The planting time: Plant chayote three to four weeks after the last average frost date in spring when the soil temperature has reached at least sixty-five degree Fahrenheit. Chayote actually grows best where summer temperatures are warm to hot, in tropical or subtropical regions such as the Gulf Coast, Florida, and California. Chayote requires one hundred and twenty to one hundred and fifty frost-free warm days to reach harvest. Chayotes are grown in containers in short-summer regions so that they can be brought indoors when the temperatures cool. 

The Chayote vine and the fruits Planting and spacing: Set a whole chayote fruit about four to six inches deep, fat end down, and at an angle so that the stem end is just level with the soil surface. Sow the seeds or the fruits ten feet apart. Chayote is actually a vigorous climber; you can set a sturdy trellis or support in place at planting.

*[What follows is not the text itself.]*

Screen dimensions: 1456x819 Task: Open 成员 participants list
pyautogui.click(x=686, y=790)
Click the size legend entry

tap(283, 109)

Make sure you don’t allow the maturing fruit to come in contact with the soil, they will spoil and germinate while they are still attached to the vine.

Chayote Companion plants: Squash, Pumpkin, corn, peppers. Make sure you don’t grow chayote with mint, celery, or snap beans.

Growing Chayote in container: Chayote can be easily grown in a container, but the yield will not be large. You can grow chayote in a container that is about twenty-four inches deep. Like I said earlier, Chayote is actually a vigorous climber and a trellis or support should be set in the container at planting time.

How to Care for Chayote

Watering and feeding: You need to give the chayote regular water, don’t allow the soil to dry out. You can also add aged compost to the planting bed before planting. You can side dress the chayote with compost tea every four to six weeks during the growing season. You can side dress the chayote with aged compost at midseason.

Chayote Care: Make sure you put a trellis or stake supports in place at planting time. In cold-winter regions protect the chayote plant with thick mulch ten to fifteen inches thick before the first freeze.

Pest control: Aphids can easily attack chayote vines. You can hand-pick or hose them off with a strong blast of water.

Diseases control: Chayote plant actually has no serious disease problems. 

How to Harvest Chayote

Chayote will actually be ready for harvest when the fruit is tender and when they are about four to six inches in diameter, usually one hundred and twenty to one hundred and fifty warm, frost-free days after planting. You can cut the chayote from the vine with a knife or hand-pruner. You need to harvest the chayote before the flesh gets hard.

Storing and Preserving Chayote

Chayote can be kept in the refrigerator for about one week. Diced chayote can be frozen or even canned for about one year.